Los miembros de la Cámara de Representantes estarán debatiendo en la sesión plenaria de hoy un proyecto de la presidenta, Jennifer González, que propone autorizar al Departamento de Corrección y Rehabilitación a monitorear y bloquear las comunicaciones celulares de la población penal.

El proyecto 2398 pretende establecer como política pública evitar las comunicaciones no autorizadas entre personas confinadas en instituciones de adulto y jóvenes con gente externa.

“El uso irrestricto de sistemas de comunicaciones, incluyendo el teléfono celular es uno de los privilegios que pierde la persona que ha incurrido en conducta delictiva”, plantea la medida.

El rastreo y monitoreo de comunicaciones no aplicará a las conversaciones entre abogado y cliente, señala el proyecto, y la agencia deberá aprobar reglamentos y protocolos para proteger la misma.

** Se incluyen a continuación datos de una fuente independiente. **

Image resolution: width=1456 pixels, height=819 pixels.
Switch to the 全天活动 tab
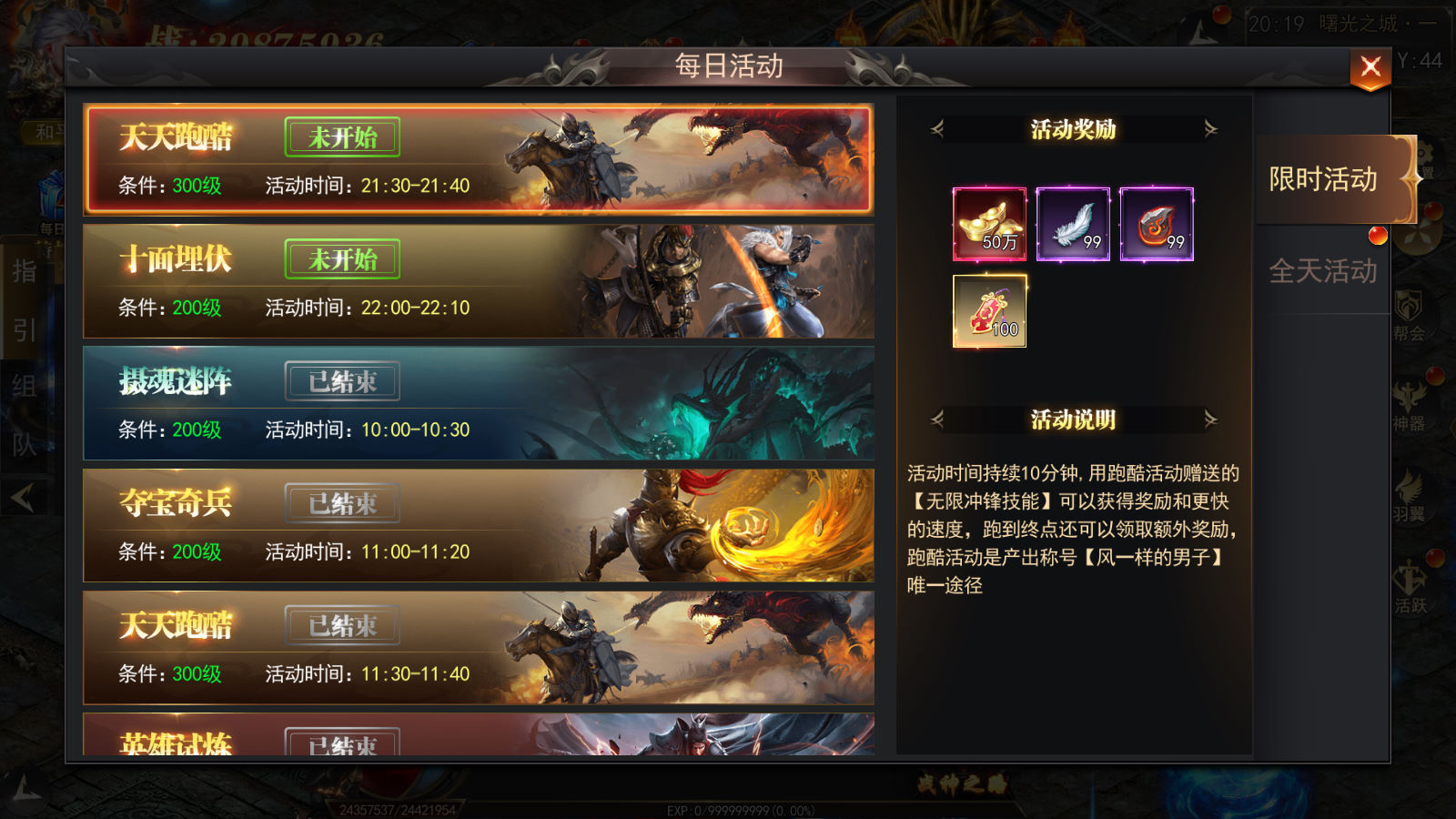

Una de las razones esbozadas en el proyecto para justificar la restricción tecnológica es la proliferación de fraudes e intimidación por vía telefónica en los que se ha encontrado que se originan desde las cárceles. “El uso de sistemas de comunicación desde las instituciones penales y civiles amenaza la vida y bienestar del pueblo y perjudica el proceso de rehabilitación que es mandato constitucional”, señala la exposición de motivos del proyecto.

Un paquete de medidas, incluyendo el proyecto 2398, se sometieron en conjunto a discusión esta tarde en el plenario de la cámara baja, lo cual motivó una discusión muy activa entre los representantes.  El único proyecto incluido en el calendario del plenario que se dejó sobre la mesa fue el 2411, el cual propone enmiendas a la Ley de Menores para añadir como falta de clase III la posesión con intención de distribuir sustancias controladas y establecer que será procesado automáticamente como adulto todo menores entre las edades de 15 a 18 años por delitos bajo la Ley de Sustancias Controladas.

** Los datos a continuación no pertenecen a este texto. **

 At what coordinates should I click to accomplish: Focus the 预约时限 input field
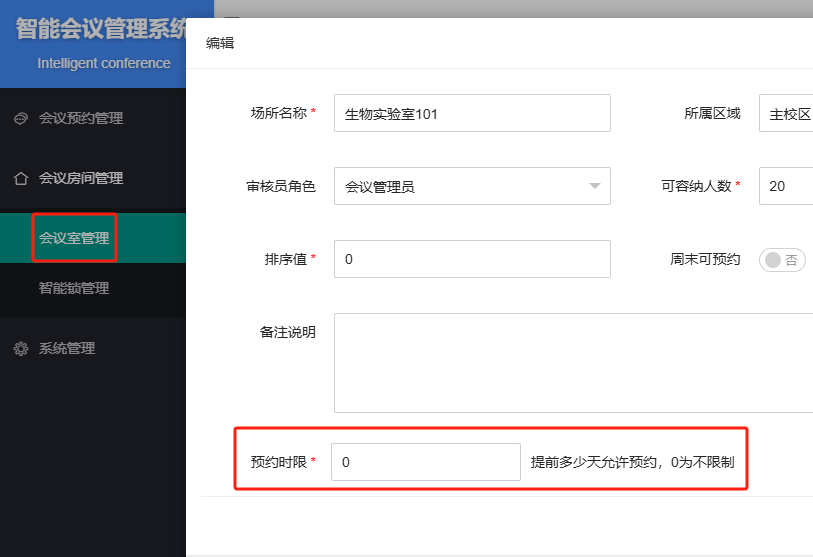point(425,462)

Entre las medidas que votará hoy la Cámara también figuran enmiendas a la Ley de Armas a fin de tipificar como delito disparar desde un vehículo de motor en marcha y añadir penas contra personas que intencionalmente otorguen armas de fuego a menores de 18 años y en los casos de que dichos menores causen daños a otros o a sí mismos o cometan faltas graves mientras portan las mismas.